The size of the bubble represents the relative total tissue production in each country and the Y-axis is the average machine size or trim width. Wider machines generally make more tissue per labour unit. The alternative measure is by machine speed. In this case, the X-axis shows the average technical age of each country’s tissue machine fleet. In many cases, this is also related to machine speed. French tissue machines tend to be older and slower than most of the group, which suggests lower productivity and higher costs.

The machine quality factors discussed so far tend to explain why France’s tissue production has higher average cash costs than most of the comparison set. The stacked bar colours show the other major cost categories that also contribute to these differences. French labour costs and the low proportion of recycled fibre compared to Germany or the United States result in relatively higher costs. In our previous 2019 analysis, France enjoyed an energy cost advantage due to its nuclear power system. We will examine this effect further.

The tissue industry average viability analysis is shown in Figure 12. Italy, France, Belgium, Germany, and the United Kingdom cluster together with higher risk scores, whereas Turkey and Spain are well positioned to weather economic difficulties with their especially low-cost operations.

※

◆ **Requirement**: Copy the full tissue cost passage word for word. Work only from the tissue cost passage above.

※

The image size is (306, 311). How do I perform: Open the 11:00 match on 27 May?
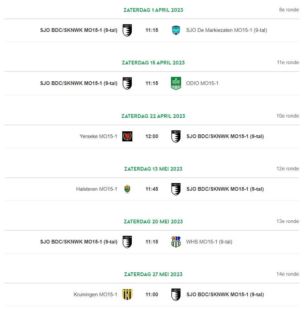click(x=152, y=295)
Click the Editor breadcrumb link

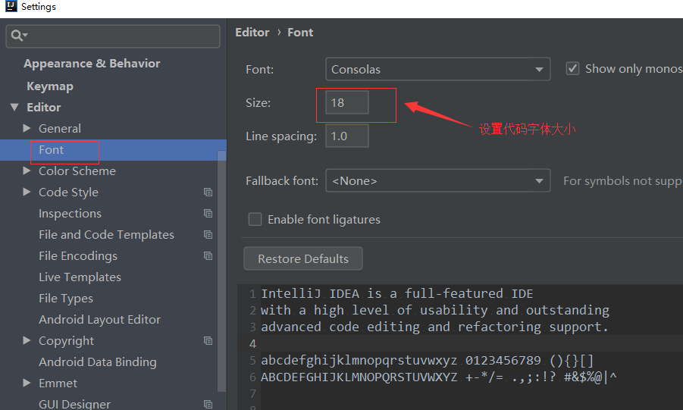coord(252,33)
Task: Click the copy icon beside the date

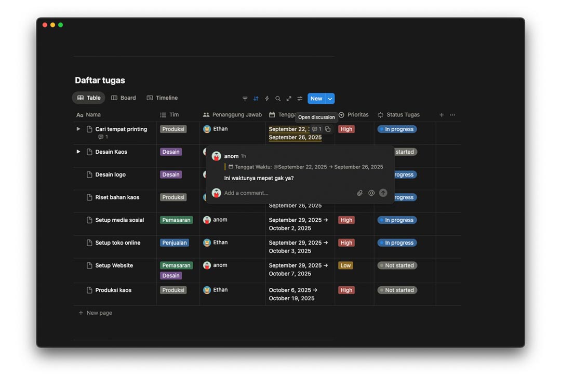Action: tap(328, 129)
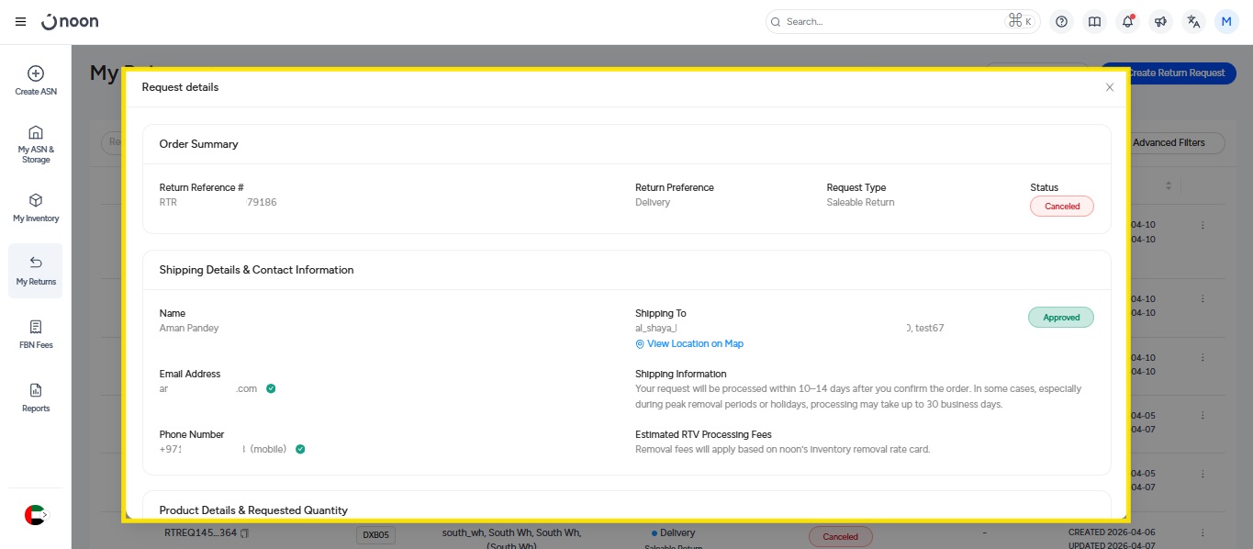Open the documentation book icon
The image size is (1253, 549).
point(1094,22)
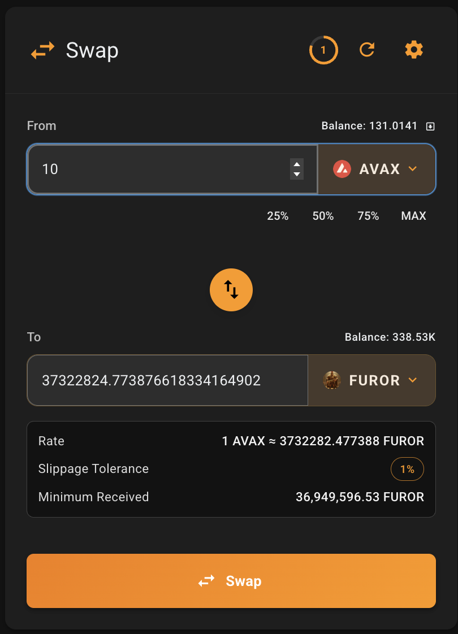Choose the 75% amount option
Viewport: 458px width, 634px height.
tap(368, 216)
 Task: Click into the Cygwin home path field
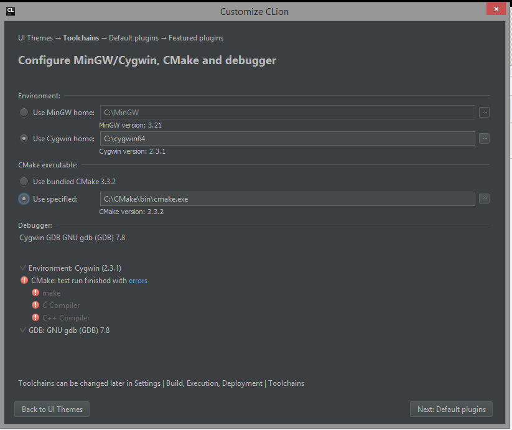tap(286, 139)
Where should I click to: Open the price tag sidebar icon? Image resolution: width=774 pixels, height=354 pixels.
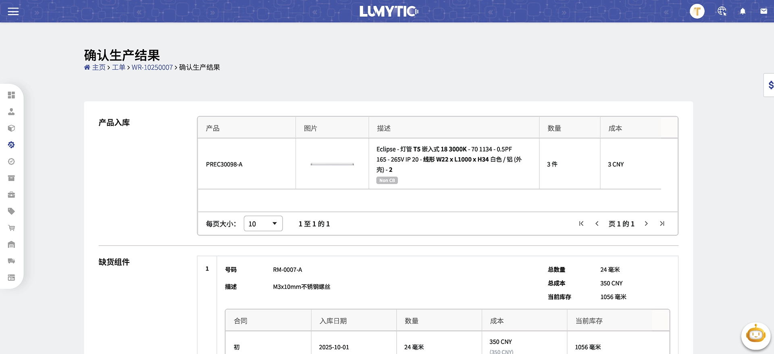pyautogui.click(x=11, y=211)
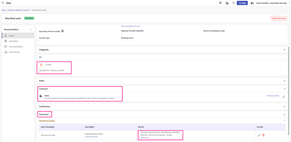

※

◆ **Answer box**:
The size of the bubble represents the relative total tissue production in each country and the Y-axis is the average machine size or trim width. Wider machines generally make more tissue per labour unit. The alternative measure is by machine speed. In this case, the X-axis shows the average technical age of each country’s tissue machine fleet. In many cases, this is also related to machine speed. French tissue machines tend to be older and slower than most of the group, which suggests lower productivity and higher costs.

The machine quality factors discussed so far tend to explain why France’s tissue production has higher average cash costs than most of the comparison set. The stacked bar colours show the other major cost categories that also contribute to these differences. French labour costs and the low proportion of recycled fibre compared to Germany or the United States result in relatively higher costs. In our previous 2019 analysis, France enjoyed an energy cost advantage due to its nuclear power system. We will examine this effect further.

The tissue industry average viability analysis is shown in Figure 12. Italy, France, Belgium, Germany, and the United Kingdom cluster together with higher risk scores, whereas Turkey and Spain are well positioned to weather economic difficulties with their especially low-cost operations.